Two mainstream news outlets reached completely opposite conclusions when analyzing data from states pulling out of the coronavirus unemployment program.
The Wall Street Journal concluded that fewer residents of states that have withdrawn from the federal enhanced benefits are filing for unemployment in an analysis published Sunday. But, citing workforce development officials, The New York Times reported over the weekend that employers aren’t seeing an uptick in applicants.
“You’re starting to see a response to these programs ending,” Jefferies LLC chief financial economist Aneta Markowska told the WSJ. “Employers were having to compete with the government handing out money, and that makes it very hard to attract workers.”
Both the WSJ and NYT specifically analyzed unemployment data from Missouri. In May, Republican Gov. Mike Parson announced the state would withdraw from the federal program that awards unemployed Americans an additional $300 per week on June 12. (RELATED: Just 14 States Had Positive Job Growth In May)
“While these benefits provided supplementary financial assistance during the height of COVID-19, they were intended to be temporary, and their continuation has instead worsened the workforce issues we are facing,” Parson said in a statement at the time.
The view shared by Parson, Markowska and many other experts was supported by state unemployment data and Missouri business owners interviewed by the WSJ. Linda Eigelberger, a senior executive of the large St. Louis-based hotel chain Midas Hospitality, said it was “crazy” how quickly people began applying for jobs once the state exited the federal program.
Overall, the number of individuals receiving unemployment benefits fell 13.8% in states like Missouri that withdrew from the federal program in June. That same number fell 10% in states withdrawing from the program in July and just 5.7% in states that won’t withdraw until the program expires nationwide in September.
However, the NYT interviewed recruiting officials and individuals looking for work in Missouri who said there hasn’t been a substantial change in job searchers since Parson announced unemployed residents would soon stop receiving the $300 weekly bonus.
“We were hoping we would see pre-pandemic levels,” Courtney Boyle, the general manager of Missouri recruiting agency Express Employment Professionals, told the NYT.
Boyle’s firm decided to leave a St. Louis job fair early because there were so few people that showed up, according to the NYT. (RELATED: Inflation Takes Biggest 12-Month Leap Since 1990s, Key Report Shows)
The NYT also cited statistics from job site Indeed, which showed clicks on job postings were below average in states exiting the federal program. Previous Indeed data showed the opposite.

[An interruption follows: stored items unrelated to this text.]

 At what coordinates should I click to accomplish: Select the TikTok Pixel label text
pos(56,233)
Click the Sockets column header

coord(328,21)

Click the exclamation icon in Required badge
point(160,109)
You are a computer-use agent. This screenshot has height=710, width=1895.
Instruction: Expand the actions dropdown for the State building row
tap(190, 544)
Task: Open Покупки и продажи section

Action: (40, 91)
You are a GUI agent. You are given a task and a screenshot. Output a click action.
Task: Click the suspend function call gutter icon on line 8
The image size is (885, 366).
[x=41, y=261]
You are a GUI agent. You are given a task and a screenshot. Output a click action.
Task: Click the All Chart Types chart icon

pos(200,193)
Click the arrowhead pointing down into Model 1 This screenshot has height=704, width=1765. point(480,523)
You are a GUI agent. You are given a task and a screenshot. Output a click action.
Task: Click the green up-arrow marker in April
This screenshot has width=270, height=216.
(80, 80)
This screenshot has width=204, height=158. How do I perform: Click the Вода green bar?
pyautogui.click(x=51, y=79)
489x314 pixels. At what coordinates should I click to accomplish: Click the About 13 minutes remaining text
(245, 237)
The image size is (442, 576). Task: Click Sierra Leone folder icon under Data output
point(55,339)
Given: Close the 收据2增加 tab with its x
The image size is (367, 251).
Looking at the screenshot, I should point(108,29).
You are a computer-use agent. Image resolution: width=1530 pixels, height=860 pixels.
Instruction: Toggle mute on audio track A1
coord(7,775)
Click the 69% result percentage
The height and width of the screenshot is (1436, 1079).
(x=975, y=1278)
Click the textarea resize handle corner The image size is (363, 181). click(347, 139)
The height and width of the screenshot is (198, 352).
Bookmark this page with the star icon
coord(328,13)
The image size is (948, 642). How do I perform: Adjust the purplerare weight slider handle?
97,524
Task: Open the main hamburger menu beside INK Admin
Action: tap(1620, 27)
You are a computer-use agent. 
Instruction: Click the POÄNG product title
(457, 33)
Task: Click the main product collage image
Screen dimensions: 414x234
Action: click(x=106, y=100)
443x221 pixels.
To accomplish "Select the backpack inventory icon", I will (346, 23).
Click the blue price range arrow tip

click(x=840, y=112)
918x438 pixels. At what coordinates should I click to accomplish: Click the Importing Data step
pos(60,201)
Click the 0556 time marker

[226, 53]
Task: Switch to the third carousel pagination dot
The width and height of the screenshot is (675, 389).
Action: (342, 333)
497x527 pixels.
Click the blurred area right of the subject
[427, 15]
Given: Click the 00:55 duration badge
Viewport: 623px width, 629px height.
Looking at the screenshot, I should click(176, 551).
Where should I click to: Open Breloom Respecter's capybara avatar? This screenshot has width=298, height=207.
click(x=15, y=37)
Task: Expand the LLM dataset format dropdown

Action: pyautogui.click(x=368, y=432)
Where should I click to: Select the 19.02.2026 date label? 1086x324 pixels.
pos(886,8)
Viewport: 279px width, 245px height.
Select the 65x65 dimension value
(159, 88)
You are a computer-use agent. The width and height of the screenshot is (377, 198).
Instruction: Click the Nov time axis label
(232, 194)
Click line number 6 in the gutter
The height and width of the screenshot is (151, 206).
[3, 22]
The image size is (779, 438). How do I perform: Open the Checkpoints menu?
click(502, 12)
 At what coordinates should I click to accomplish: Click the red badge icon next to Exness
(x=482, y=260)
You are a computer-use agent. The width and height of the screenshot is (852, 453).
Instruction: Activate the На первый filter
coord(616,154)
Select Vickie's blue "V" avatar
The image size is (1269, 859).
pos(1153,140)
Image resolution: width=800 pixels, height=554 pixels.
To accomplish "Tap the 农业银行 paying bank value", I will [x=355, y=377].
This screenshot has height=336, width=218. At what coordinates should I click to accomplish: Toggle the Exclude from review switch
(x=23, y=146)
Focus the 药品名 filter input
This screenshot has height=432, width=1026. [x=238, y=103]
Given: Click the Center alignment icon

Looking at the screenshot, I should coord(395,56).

Cornell University economist Francine Blau blamed the labor shortage on the proliferation of jobs with wages that can’t cover housing, food and health expenses, the NYT reported. Job vacancies hit a record 9 million in April, according to a recent Labor Department report.
Blau’s view has been espoused by the White House, which has vigorously defended the $300 weekly benefit. White House Press Secretary Jen Psaki said last month that there wasn’t “much evidence” that the weekly bonus had contributed to the labor shortage.